Texto de origem:
Ana Gerschenfeld, in Jornal Público
Por esse mundo fora, atinge--se o pico da infelicidade na meia-idade. Em Portugal não. Problema da amostra?
Dois economistas, veteranos das questões de economia e bem-estar, analisaram as respostas de mais de dois milhões de pessoas em 80 países, entre os quais Portugal, e encontraram um padrão de felicidade-infelicidade surpreendentemente constante. Ao que tudo indica, os seres humanos são sistematicamente mais felizes no início e no fim da vida - e mais infelizes no meio.
Andrew Oswald, da Universidade de Warwick, no Reino Unido, e David Blanchflower do Dartmouth College, nos EUA, que irão publicar os seus resultados na revista Social Science & Medicine, utilizaram os dados de diversos grandes inquéritos: os General Social Surveys nos EUA e, na Europa, os Eurobarómetros. Também analisaram dados europeus de saúde mental e, para o resto do mundo, os inquéritos do World Value Survey, uma colaboração científica internacional desenvolvida por sociólogos.
O resultado: uma "curva da felicidade" em forma de U com o seu ponto mais baixo entre os 40 e os 50 anos. "Acontece aos homens e às mulheres, aos solteiros e aos casados, aos ricos e aos pobres, aos que têm filhos e aos que não têm", diz Oswald, citado por um comunicado da sua universidade. E em todos os países analisados, sejam eles desenvolvidos ou em vias de o serem (excepto, contudo, num grupo de oito países para os quais os investigadores invocam a fraca qualidade dos dados disponíveis e, talvez, a baixa esperança de vida).
Mas o facto é que, em 72 países, da Albânia e Argentina ao Uzbequistão e ao Zimbabwe, passando pela Holanda, Noruega ou Portugal, começamos por ser felizes, vamos ficando deprimidos ao longo dos anos e, a dada altura, voltamos a sentir-nos satisfeitos com a vida. A descida e a subida não são bruscas mas graduais. No Reino Unido, bate-se no fundo, em média, aos 44 anos. Nos EUA - e nisto é a excepção à regra em termos de diferenças entre os sexos -, as mulheres ficam mais deprimidas aos 40 e os homens aos 50. "Mas é alentador saber que, quando chegamos aos 70, se estivermos ainda em boa forma física, então em média estaremos tão felizes e mentalmente sãos como um jovem de 20 anos", diz Oswald.

Conjunto de exercícios:
a: Responda às perguntas seguintes com base no artigo sobre a curva da felicidade.
(i) Em quantos países foram analisadas as respostas?
(ii) Em que revista os dois economistas vão publicar os resultados?
(iii) No Reino Unido, com que idade se bate no fundo, em média?
b: Transcreva o trecho do artigo sobre a curva da felicidade que começa em "O resultado: uma" e segue até "esperança de vida).".

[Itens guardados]
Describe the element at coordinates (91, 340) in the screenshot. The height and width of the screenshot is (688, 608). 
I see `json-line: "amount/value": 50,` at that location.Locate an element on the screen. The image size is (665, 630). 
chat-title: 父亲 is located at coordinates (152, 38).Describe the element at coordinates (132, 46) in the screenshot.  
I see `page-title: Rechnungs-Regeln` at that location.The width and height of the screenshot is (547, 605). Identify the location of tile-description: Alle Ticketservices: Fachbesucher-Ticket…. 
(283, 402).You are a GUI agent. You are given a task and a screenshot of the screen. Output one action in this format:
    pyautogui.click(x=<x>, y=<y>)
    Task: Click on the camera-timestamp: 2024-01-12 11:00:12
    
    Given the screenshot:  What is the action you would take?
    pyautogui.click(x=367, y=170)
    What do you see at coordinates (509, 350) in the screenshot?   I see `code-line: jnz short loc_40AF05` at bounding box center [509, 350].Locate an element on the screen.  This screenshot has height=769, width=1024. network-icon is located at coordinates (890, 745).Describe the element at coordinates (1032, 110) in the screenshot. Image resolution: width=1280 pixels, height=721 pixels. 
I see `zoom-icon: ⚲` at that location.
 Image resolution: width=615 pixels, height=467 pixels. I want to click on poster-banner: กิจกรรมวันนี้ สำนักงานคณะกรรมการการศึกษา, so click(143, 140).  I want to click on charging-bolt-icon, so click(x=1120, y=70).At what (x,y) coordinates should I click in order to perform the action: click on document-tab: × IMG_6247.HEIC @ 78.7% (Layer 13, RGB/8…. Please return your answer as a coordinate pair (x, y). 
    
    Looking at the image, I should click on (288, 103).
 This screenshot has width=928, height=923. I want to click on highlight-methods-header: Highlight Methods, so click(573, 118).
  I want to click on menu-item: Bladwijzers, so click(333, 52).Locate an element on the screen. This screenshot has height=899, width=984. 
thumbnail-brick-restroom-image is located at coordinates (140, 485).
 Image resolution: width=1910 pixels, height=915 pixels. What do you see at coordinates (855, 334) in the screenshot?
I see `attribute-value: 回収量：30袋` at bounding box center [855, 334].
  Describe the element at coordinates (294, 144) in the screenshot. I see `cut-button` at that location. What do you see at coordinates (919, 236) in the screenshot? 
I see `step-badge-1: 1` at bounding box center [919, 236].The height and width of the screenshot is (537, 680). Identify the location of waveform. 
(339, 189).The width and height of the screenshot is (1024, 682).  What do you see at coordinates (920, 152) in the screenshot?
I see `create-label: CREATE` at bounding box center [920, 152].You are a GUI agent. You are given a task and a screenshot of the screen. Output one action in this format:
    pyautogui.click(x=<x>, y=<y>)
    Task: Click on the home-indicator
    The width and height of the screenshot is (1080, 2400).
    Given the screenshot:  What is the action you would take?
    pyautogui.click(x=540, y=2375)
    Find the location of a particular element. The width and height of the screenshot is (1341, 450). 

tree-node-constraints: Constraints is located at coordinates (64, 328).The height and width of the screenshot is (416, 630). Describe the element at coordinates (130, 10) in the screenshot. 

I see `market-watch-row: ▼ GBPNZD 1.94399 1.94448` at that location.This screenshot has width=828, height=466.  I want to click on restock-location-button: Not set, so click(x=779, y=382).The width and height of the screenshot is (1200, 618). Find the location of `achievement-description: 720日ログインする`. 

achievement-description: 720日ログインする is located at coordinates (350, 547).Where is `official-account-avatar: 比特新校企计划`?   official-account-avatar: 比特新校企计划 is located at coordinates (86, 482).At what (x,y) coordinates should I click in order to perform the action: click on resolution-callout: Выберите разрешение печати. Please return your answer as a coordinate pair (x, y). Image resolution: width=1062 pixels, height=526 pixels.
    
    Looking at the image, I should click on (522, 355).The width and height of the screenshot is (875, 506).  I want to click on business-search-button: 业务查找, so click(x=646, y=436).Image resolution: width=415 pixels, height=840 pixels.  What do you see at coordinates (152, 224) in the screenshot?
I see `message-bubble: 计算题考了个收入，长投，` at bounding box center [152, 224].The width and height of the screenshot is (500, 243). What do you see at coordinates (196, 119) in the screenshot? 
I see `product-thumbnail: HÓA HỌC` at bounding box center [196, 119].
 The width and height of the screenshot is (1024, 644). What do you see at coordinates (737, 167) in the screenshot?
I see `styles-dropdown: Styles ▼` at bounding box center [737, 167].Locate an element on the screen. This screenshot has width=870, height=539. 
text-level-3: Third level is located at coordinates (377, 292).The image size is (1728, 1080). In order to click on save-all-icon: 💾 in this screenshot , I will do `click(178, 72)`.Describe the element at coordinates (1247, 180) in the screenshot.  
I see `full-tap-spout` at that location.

Soluções das tarefas:
a:
(i) As respostas foram analisadas em 80 países.
(ii) Os resultados vão ser publicados na revista Social Science & Medicine.
(iii) No Reino Unido, bate-se no fundo, em média, aos 44 anos.

b:
O resultado: uma "curva da felicidade" em forma de U com o seu ponto mais baixo entre os 40 e os 50 anos. "Acontece aos homens e às mulheres, aos solteiros e aos casados, aos ricos e aos pobres, aos que têm filhos e aos que não têm", diz Oswald, citado por um comunicado da sua universidade. E em todos os países analisados, sejam eles desenvolvidos ou em vias de o serem (excepto, contudo, num grupo de oito países para os quais os investigadores invocam a fraca qualidade dos dados disponíveis e, talvez, a baixa esperança de vida).